母が要介護3に…父が介助するも死去。娘にバトンタッチ
斉藤恵さん(仮名・48歳)。3年前に父を亡くし、今は実家で母・美智子さん(仮名・75歳)と2人暮らしをしていました。5年前、美智子さんは脳梗塞を発症。一命は取り留めたものの、左半身に麻痺が残り、要介護3の認定を受けました。
――母の介護は主に亡くなった父が行いました。肉体的にも精神的にもきつく……父は無理がたたったのかもしれません
要介護3では立ち上がりや歩行などが自力で行うことが困難になり、日常生活において全面的に介助が必要になります。また多くの場合認知症の症状もみられるようになります。厚生労働省『令和4年国民生活基礎調査』によると、要介護2における同居する主な家族の介護負担をみていくと「ほとんど終日」と回答した人が17.0%。それが要介護3になると31.9%と、ほぼ倍になります。このことからも要介護3の介護は、大きな負担であることがわかるでしょう。

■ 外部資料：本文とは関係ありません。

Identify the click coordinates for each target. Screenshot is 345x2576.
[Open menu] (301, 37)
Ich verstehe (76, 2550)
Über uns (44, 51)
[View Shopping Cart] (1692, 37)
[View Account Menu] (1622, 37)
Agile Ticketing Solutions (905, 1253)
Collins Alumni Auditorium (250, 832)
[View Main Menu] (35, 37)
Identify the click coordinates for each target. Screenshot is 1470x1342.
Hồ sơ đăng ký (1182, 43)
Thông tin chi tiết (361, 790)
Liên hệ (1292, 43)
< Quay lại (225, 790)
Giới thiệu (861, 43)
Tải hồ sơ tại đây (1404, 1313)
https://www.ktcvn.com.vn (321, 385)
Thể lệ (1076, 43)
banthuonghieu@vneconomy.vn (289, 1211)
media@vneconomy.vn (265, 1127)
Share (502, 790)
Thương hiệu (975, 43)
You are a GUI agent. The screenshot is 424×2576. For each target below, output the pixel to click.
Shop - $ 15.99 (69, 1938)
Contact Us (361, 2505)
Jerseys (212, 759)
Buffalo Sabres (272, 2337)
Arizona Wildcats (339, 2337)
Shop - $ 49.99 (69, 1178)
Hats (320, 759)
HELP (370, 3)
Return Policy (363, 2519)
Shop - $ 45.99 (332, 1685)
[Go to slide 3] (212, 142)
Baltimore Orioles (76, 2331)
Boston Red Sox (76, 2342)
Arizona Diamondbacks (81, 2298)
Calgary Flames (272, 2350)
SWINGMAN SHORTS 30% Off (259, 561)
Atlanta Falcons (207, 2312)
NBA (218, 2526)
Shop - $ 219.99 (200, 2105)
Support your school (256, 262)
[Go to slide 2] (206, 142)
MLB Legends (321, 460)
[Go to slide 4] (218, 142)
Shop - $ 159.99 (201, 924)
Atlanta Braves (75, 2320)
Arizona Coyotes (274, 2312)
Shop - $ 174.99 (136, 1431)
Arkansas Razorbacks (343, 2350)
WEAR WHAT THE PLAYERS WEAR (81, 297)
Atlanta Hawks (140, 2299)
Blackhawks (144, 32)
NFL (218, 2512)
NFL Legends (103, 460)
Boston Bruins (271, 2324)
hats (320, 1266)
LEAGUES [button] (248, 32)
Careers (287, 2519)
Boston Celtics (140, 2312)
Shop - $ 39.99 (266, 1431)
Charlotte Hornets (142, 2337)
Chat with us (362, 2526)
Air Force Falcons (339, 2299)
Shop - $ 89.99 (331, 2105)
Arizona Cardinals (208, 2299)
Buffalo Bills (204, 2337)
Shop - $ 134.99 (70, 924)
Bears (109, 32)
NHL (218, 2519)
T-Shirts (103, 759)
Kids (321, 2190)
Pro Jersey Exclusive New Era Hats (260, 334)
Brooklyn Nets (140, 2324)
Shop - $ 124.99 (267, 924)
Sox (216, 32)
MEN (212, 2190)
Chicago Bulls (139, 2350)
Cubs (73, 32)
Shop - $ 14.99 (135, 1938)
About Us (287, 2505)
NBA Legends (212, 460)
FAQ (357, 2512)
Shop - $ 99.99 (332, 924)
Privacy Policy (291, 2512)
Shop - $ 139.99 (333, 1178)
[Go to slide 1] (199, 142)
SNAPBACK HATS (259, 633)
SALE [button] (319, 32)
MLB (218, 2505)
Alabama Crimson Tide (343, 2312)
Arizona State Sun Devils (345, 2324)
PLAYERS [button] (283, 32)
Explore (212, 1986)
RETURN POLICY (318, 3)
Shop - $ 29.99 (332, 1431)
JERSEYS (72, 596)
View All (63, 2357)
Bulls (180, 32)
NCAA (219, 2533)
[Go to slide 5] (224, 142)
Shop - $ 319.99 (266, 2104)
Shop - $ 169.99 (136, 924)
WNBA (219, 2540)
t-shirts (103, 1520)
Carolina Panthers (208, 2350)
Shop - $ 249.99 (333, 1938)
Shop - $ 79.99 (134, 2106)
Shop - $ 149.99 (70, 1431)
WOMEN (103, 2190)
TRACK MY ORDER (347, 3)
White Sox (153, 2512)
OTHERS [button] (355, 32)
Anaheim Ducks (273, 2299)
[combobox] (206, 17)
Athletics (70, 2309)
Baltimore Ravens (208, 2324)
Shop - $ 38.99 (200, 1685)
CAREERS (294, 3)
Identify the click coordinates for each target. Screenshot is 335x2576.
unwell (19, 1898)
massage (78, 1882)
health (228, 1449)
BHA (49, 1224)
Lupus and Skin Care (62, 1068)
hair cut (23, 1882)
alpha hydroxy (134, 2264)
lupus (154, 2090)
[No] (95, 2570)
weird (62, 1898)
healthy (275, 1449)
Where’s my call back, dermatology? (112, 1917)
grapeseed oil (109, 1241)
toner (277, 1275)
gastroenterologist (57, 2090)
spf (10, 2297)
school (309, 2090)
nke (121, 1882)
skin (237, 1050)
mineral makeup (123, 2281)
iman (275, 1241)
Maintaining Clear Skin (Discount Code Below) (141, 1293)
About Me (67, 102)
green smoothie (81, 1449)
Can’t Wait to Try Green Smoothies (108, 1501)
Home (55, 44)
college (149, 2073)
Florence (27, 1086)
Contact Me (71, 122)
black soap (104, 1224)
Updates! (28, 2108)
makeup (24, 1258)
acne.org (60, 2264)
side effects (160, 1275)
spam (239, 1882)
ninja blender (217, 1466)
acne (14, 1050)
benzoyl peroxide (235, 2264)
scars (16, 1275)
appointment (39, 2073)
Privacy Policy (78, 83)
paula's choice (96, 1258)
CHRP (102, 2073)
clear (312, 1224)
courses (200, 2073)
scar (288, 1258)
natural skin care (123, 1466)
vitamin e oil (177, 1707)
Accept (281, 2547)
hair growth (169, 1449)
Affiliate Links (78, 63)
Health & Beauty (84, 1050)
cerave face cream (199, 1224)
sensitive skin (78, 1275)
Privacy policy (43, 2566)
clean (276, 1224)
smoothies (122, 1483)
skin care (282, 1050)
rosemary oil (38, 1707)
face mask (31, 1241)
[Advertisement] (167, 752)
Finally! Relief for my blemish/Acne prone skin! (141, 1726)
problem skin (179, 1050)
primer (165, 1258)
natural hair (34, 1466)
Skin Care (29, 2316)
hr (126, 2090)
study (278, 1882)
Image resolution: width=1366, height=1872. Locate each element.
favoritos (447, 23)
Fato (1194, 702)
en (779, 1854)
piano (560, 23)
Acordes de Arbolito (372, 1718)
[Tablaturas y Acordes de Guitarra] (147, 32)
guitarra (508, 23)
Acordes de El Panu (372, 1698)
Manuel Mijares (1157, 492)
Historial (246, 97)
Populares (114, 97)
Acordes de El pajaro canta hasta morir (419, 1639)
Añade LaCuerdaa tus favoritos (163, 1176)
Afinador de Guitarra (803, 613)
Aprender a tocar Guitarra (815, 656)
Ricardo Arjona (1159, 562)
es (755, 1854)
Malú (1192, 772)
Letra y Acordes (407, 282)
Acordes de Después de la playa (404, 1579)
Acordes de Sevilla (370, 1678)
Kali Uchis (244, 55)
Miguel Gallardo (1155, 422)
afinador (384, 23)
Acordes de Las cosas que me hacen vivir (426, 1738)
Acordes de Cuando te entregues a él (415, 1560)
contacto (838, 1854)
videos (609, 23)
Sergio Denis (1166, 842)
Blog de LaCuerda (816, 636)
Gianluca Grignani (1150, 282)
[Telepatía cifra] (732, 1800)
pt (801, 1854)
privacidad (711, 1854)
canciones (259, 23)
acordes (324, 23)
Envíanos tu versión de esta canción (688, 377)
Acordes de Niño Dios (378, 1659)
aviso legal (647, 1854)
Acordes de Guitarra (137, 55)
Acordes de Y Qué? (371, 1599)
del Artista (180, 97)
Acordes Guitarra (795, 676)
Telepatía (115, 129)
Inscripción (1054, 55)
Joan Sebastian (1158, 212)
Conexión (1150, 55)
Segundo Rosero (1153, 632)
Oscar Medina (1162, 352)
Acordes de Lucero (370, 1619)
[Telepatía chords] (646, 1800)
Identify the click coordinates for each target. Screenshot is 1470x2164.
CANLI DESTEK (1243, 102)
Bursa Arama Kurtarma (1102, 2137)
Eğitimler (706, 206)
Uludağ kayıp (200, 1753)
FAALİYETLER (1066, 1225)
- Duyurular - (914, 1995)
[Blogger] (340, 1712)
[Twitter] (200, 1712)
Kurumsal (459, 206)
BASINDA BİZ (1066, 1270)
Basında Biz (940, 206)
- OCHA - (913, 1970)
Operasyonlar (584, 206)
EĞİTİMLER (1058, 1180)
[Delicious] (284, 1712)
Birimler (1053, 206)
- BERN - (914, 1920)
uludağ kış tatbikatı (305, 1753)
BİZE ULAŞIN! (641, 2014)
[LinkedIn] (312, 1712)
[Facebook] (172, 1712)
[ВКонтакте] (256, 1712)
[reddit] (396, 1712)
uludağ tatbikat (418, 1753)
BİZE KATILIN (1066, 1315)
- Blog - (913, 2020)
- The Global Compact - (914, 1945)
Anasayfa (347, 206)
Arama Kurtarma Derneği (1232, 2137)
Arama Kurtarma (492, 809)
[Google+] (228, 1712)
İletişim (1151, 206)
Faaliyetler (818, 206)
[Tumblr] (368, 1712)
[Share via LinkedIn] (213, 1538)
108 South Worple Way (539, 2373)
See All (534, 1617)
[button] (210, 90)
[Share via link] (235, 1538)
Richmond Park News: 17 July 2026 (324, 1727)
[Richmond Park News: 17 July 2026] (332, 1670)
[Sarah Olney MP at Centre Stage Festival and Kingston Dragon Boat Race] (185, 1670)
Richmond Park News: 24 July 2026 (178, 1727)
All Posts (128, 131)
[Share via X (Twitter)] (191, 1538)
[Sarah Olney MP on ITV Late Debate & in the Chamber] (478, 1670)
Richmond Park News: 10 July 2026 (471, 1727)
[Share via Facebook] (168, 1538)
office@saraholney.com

それまで住んでいたマンションから実家に引越しをし、亡くなった父親に代わり、母・美智子さんの介護を行うようになった恵さん。朝は食事、そして着替え等をサポートしたあとはホームヘルパーにバトンタッチ。訪問入浴介護も利用し、負担の大きな入浴の介助を行うことはありません。夜は19時くらいに帰宅。ホームヘルパーと再びパトンタッチし、寝るまでの介助を行います。夜、トイレで起こされることも多く、十分な睡眠をとれないときも珍しくありません。
――肉体的にも精神的にも限界で……仕事を辞めるしかないのかなと思い悩みました
2023年の厚生労働省『雇用動向調査』によると、介護や看護を理由に離職した人は約7.3万人。この数字は、個人的理由で離職した約591.6万人のなかでの割合を示しており、介護離職者は2000年と比較して約2倍に増加しています。